Identifying AI Content Is A Fool's Errand

Pro@programming.dev · 2 days ago

Identifying AI Content Is A Fool's Errand

Bronzebeard@lemmy.zip · 2 days ago

If you can create a tool that accurately identifies what is AI generated, then you’ve just created a tool that can be used to train AI to trick it.

This is essentially how many types of models are trained, already.

Lvxferre [he/him]@mander.xyz · 2 days ago

The core argument of the text isn’t even arms race, like yours. It’s basically “if you can’t get it 100% accurate then it’s pointless lol lmao”. It’s simply a nirvana fallacy; on the same level of idiocy as saying “unless you can live forever might as well die as a baby”.

With that out of the way, addressing your argument separately: the system doesn’t need to be 100% accurate, or perfectly future-proof, to be still useful. It’s fine if you get some false positives and negatives, or if you need to improve it further to account for newer models evading detection.

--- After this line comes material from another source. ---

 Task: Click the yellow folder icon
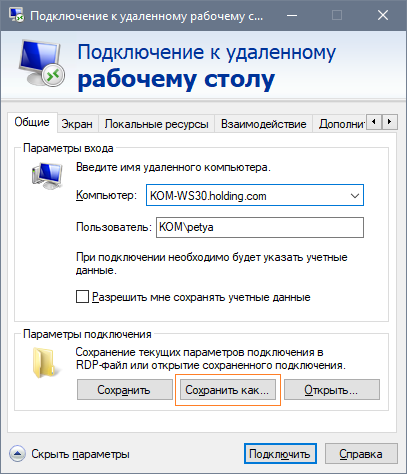tap(45, 363)
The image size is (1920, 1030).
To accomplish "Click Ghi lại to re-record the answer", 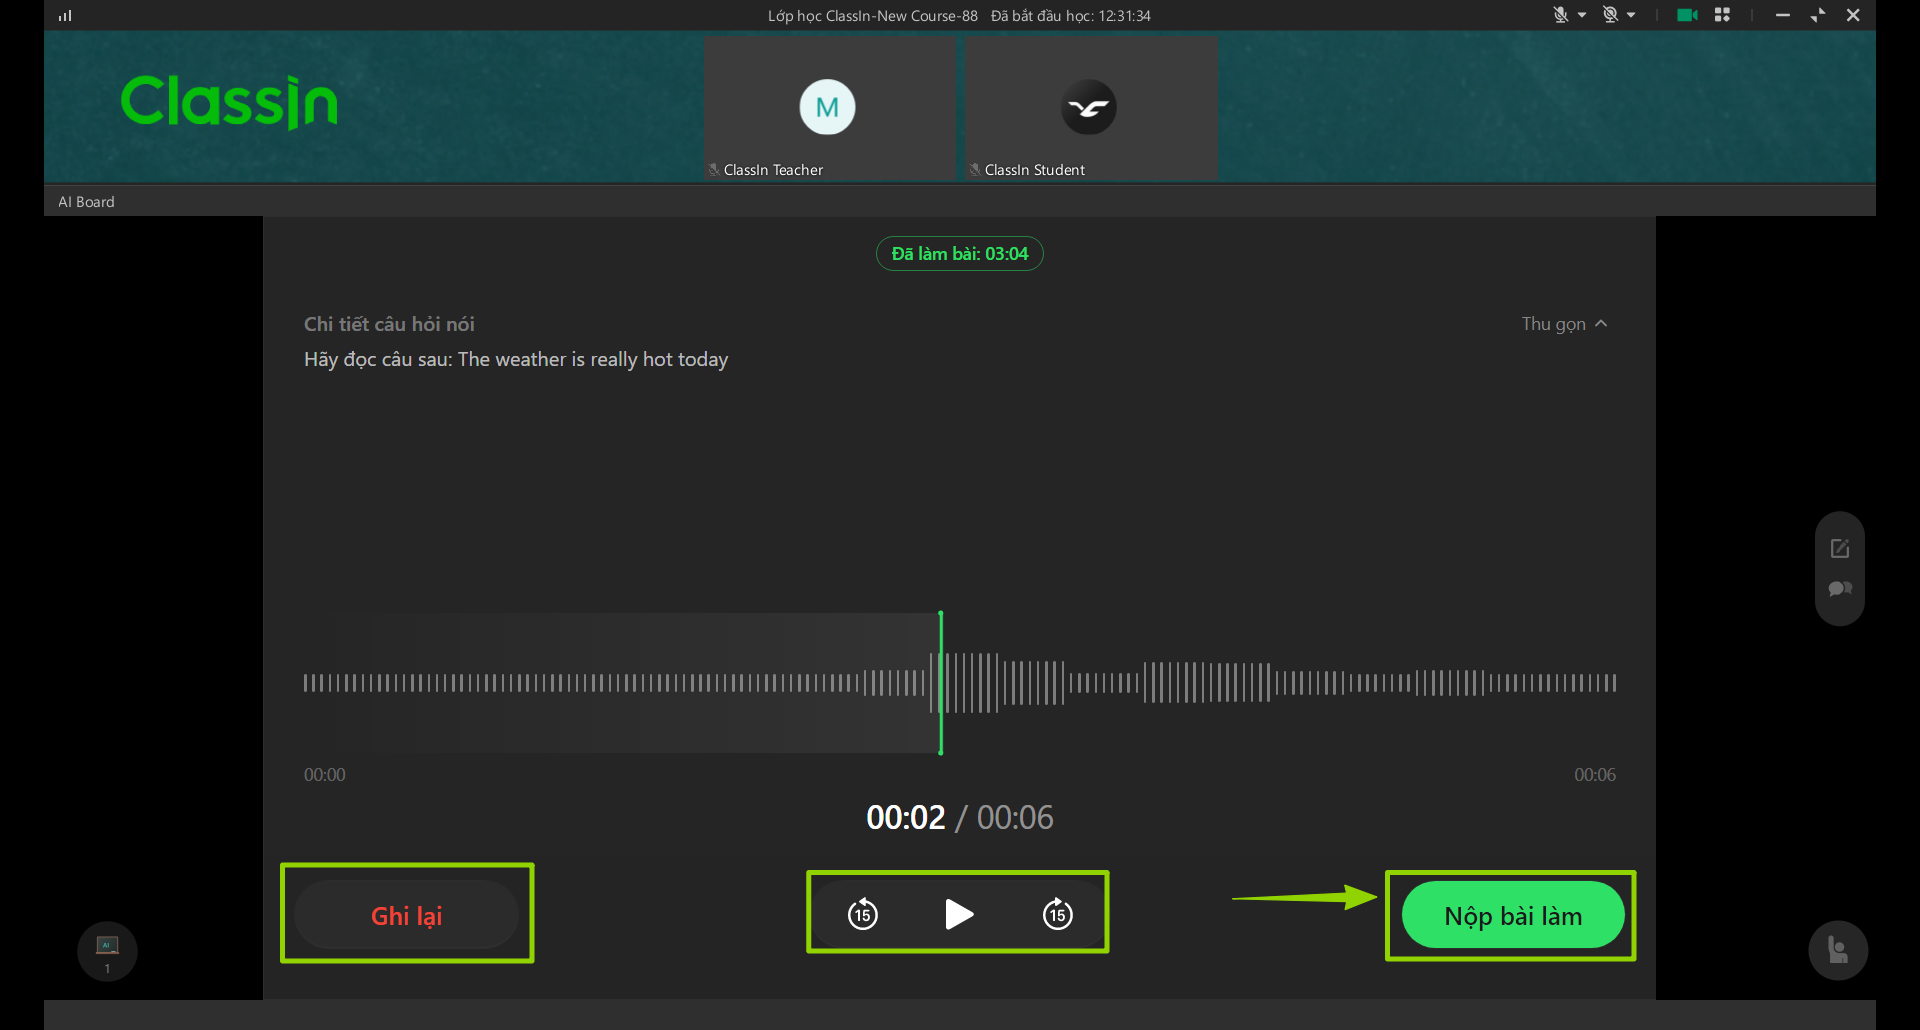I will point(406,915).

Accuracy requirements depend a lot on the purpose. For example:

you’re using a system to detect AI “writers” to automatically permaban them - then you need damn high accuracy. Probably 99.9% or perhaps even higher.
you’re using a system to detect AI “writers”, and then manually reviewing their submissions before banning them - then the accuracy can be lower, like 90%.
you aren’t banning anyone, just trialling what you will / won’t read - then 75% accuracy is probably enough.

I’m also unsure if it’s as simple as using the detection tool to “train” the generative tool. Often I notice LLMs spouting nonsense the same model is able to call out afterwards as nonsense; this hints that generating content with certain attributes is more complex than detecting if some content lacks them.